Saba spent 8 years working in fashion design in NYC before earning her MBA from Texas McCombs at UT Austin. After learning about adaptive clothing needs from her niece, Eva, she found out about Abilitee and wanted to come on board! In her spare time, she likes gardening, baking, and exploring ghost towns. 

Over the last ten years, I’ve seen more and more brands jump into the conversation about building a sustainable and eco-friendly business. In honor of Earth Day, I’ll share Abilitee’s sustainable practices, as well as some of the challenges we face making eco-friendly products. To start, we tackled most of the low hanging fruit: composting, recycling, and minimizing paper use. Despite higher costs, we source organic and recycled products and materials when possible. As more people purchase responsibly, we hope the options will also become more affordable. But for Abilitee, it’s worth the hit to our profits to buy items we can be transparent about. 

On that note, let’s be more transparent! 

Thanks to Ecoenclose, our shipping label paper is 100% recyclable. In addition, we are proud to use poly bags and mailers from recycled plastic. However, once an item gets to a customer, do they know how to recycle it properly? Throwing the plastic mailer into the curbside recycling bin will likely clog local facilities. The correct way to recycle mailers in most locations is to recycle them free of nonrecyclable label stickers along with plastic bags that you can often drop off at the grocery store. Simple, right? Honestly, how many of us will do that? We plan to include cards explaining how to recycle our packaging in the future - but until everyone can easily and conveniently recycle such items, recycled and recyclable packaging doesn’t go far enough to close the loop of this product cycle.

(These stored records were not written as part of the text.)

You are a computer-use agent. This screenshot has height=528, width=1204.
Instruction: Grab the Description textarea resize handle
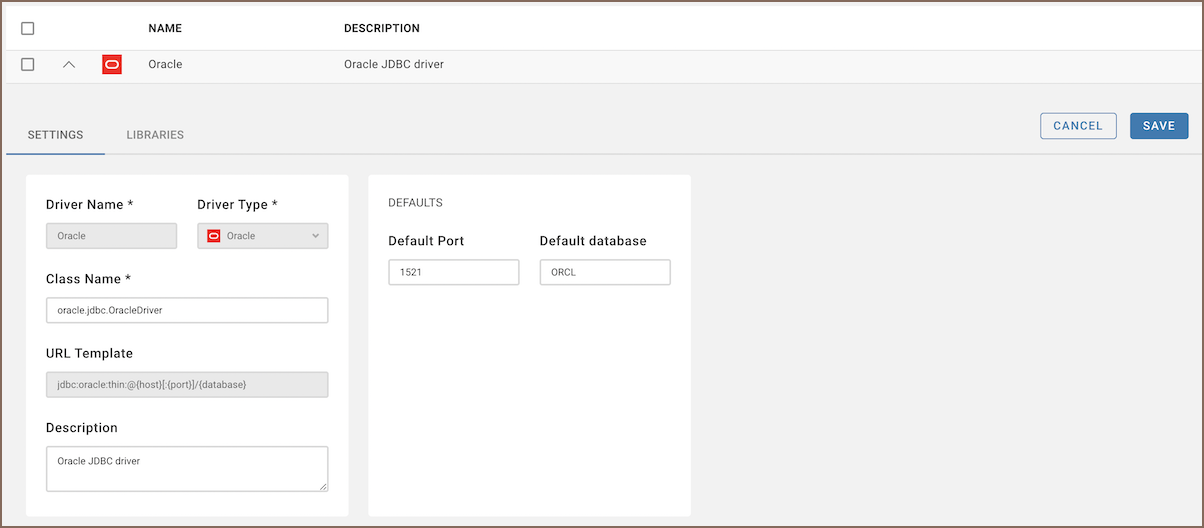point(323,486)
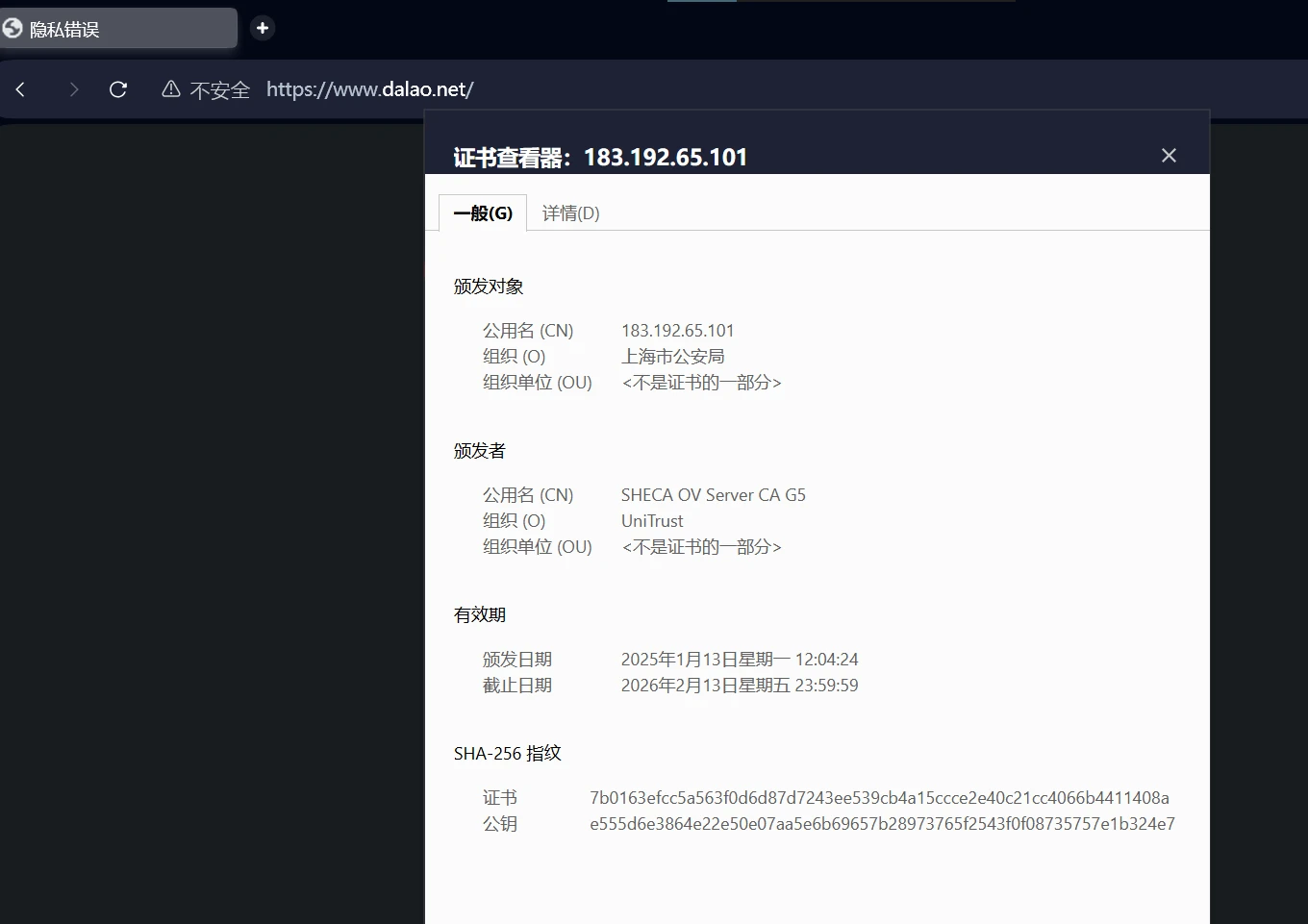Click the organization name 上海市公安局
1308x924 pixels.
tap(672, 357)
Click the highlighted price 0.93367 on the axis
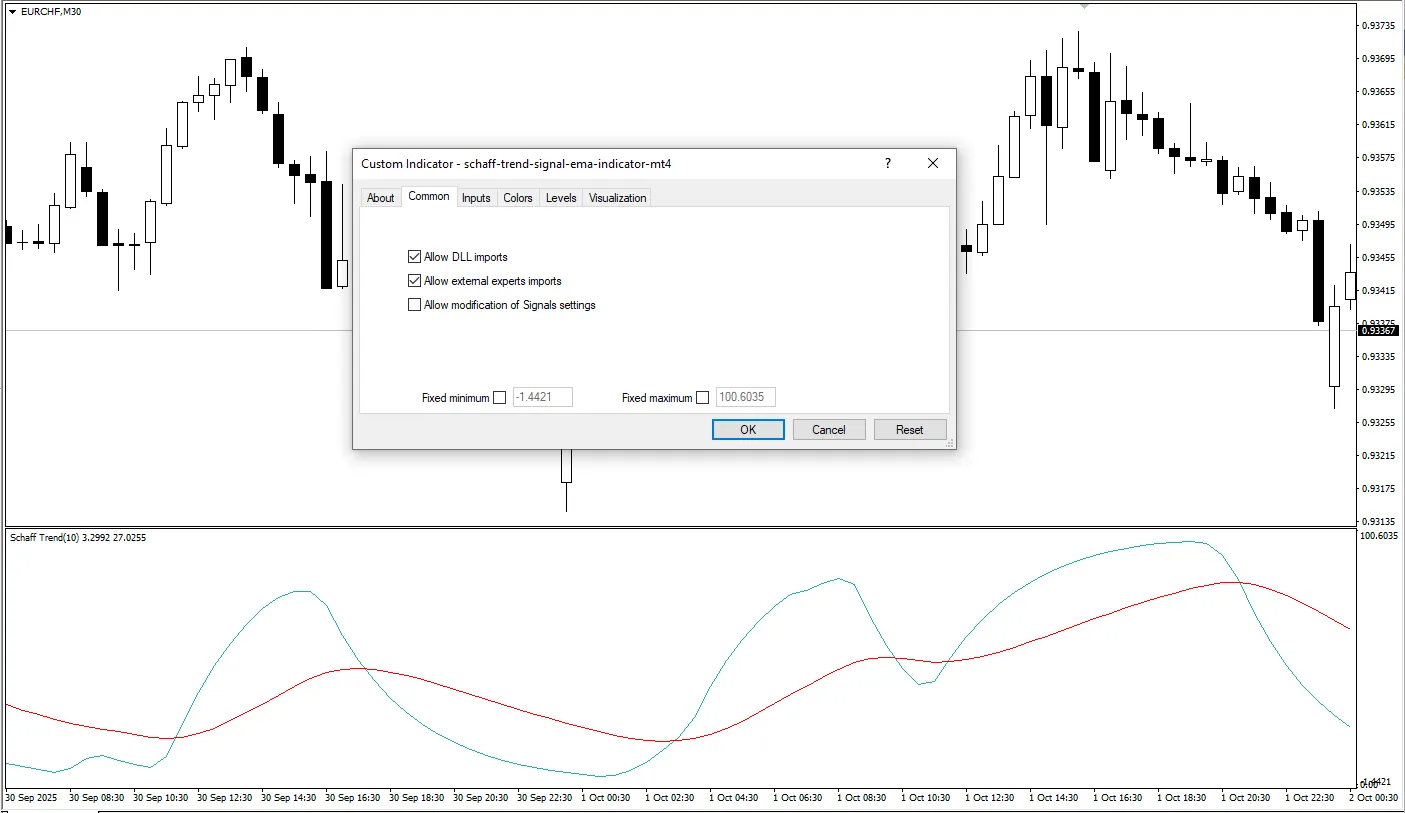 pos(1377,330)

To make significant improvements in sustainability, we must address the most impactful drivers of change. A primary driver of sustainability is reduced consumption, which runs contrary to most business models. Another is designing for a cradle to cradle system, instead of cradle to grave. Cradle to cradle means creating a product that turns into an equal or better product at the end of its life cycle instead of ending up in a landfill. What’s difficult is that most products, ours included, aren’t easily redesigned to follow that cycle.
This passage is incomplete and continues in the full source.